Risk zones from the filling stations modelling with application of geoinformation technology
DOI:
https://doi.org/10.15276/hait.01.2021.8Keywords:
Geographic information systems GIS, data visualization, risk, filling stations, geospatial dataAbstract
In this paper the questions of technogenic safety of the city Odesa with a population of over 1 million are considered on the example of the analysis of an emergency situation that may arise at filling stations (FS) of the city. The fire safety of the FSs network becomes very important in the context of urban buildings and traffic flows compaction, a significant increase in the number of cars, as well as in the construction of new potentially hazardous objects (PHO) within the urban territory. To solve the problem of analysis of the risk zones of FSs, a conceptual digital model of a FS was created, a numerical simulation of the scenario of an unfavourable situation development at the FS was carried out according to the approved state methodology (an explosion of a vapour-air fuel mixture with a shock wave formation), as well as the obtained zones were visualized on a map of the city of Odessa using the geographic information system QGIS. The digital model of the FS was created taking into account the requirements for the presentation of attributive and spatial data of the relevant GIS. The components of the developed conceptual model are: universal digital identifier, spatial data in the form of type and coordinates of the object, attributive data, which consist of static and dynamic features, as well as numerical models of emergency situation development. During the visualizing of the obtained calculated data by means of GIS, OSM Place Search, QuickOSM and Multi Ring Buffer plugins were used, as well as data from the OpenStreetMap server.

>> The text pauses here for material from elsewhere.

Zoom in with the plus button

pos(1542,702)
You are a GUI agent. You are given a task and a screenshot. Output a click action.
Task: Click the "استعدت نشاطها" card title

The presented results of modelling and visualization indicate that, when the most unfavourable development scenarios are realized, the nature of accidents at FS can go beyond the local scale and move to the borders of the residential zone, as well as to nearby industrial buildings and FSs, which in turn can cause unfavourable situations on them by the domino effect. In addition, the results of the analysis of the obtained heterogeneous modelling and visualization data to determine technogenic risk indicates the possibility of applying the studied principles to other PHOs and also allows to present the data in a visual and accessible form for decision-makers.